Re: [PATCH] xfs: Fix file creation failure

[Date Prev][Date Next][Thread Prev][Thread Next][Date Index][Thread Index]

 





在 2024/6/4 23:56, Darrick J. Wong 写道:
On Tue, Jun 04, 2024 at 03:11:21PM +0800, Zizhi Wo wrote:
We have an xfs image that contains only 2 AGs, the first AG is full and
the second AG is empty, then a concurrent file creation and little writing
could unexpectedly return -ENOSPC error since there is a race window that
the allocator could get the wrong agf->agf_longest.

Write file process steps:
1) Find the entry that best meets the conditions, then calculate the start
address and length of the remaining part of the entry after allocation.
2) Delete this entry. Because the second AG is empty, the btree in its agf
has only one record, and agf->agf_longest will be set to 0 after deletion.
3) Insert the remaining unused parts of this entry based on the
calculations in 1), and update the agf->agf_longest.
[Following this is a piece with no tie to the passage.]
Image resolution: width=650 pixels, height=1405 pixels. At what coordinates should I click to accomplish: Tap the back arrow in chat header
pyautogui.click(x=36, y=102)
Create file process steps:
1) Check whether there are free inodes in the inode chunk.
2) If there is no free inode, check whether there has space for creating
inode chunks, perform the no-lock judgment first.
3) If the judgment succeeds, the judgment is performed again with agf lock
held. Otherwire, an error is returned directly.

If the write process is in step 2) but not go to 3) yet, the create file
process goes to 2) at this time, it will be mistaken for no space,
resulting in the file system still has space but the file creation fails.

	Direct write				Create file
xfs_file_write_iter
  ...
  xfs_direct_write_iomap_begin
   xfs_iomap_write_direct
    ...
    xfs_alloc_ag_vextent_near
     xfs_alloc_cur_finish
      xfs_alloc_fixup_trees
       xfs_btree_delete
        xfs_btree_delrec
	xfs_allocbt_update_lastrec
	// longest = 0 because numrec == 0.
	 agf->agf_longest = len = 0
					   xfs_create
					    ...
					     xfs_dialloc
					      ...
					      xfs_alloc_fix_freelist
					       xfs_alloc_space_available
					-> as longest=0, it will return
					false, no space for inode alloc.

Fix this issue by adding the bc_free_longest field to the xfs_btree_cur_t
structure to store the potential longest count that will be updated. The
assignment is done in xfs_alloc_fixup_trees() and xfs_free_ag_extent().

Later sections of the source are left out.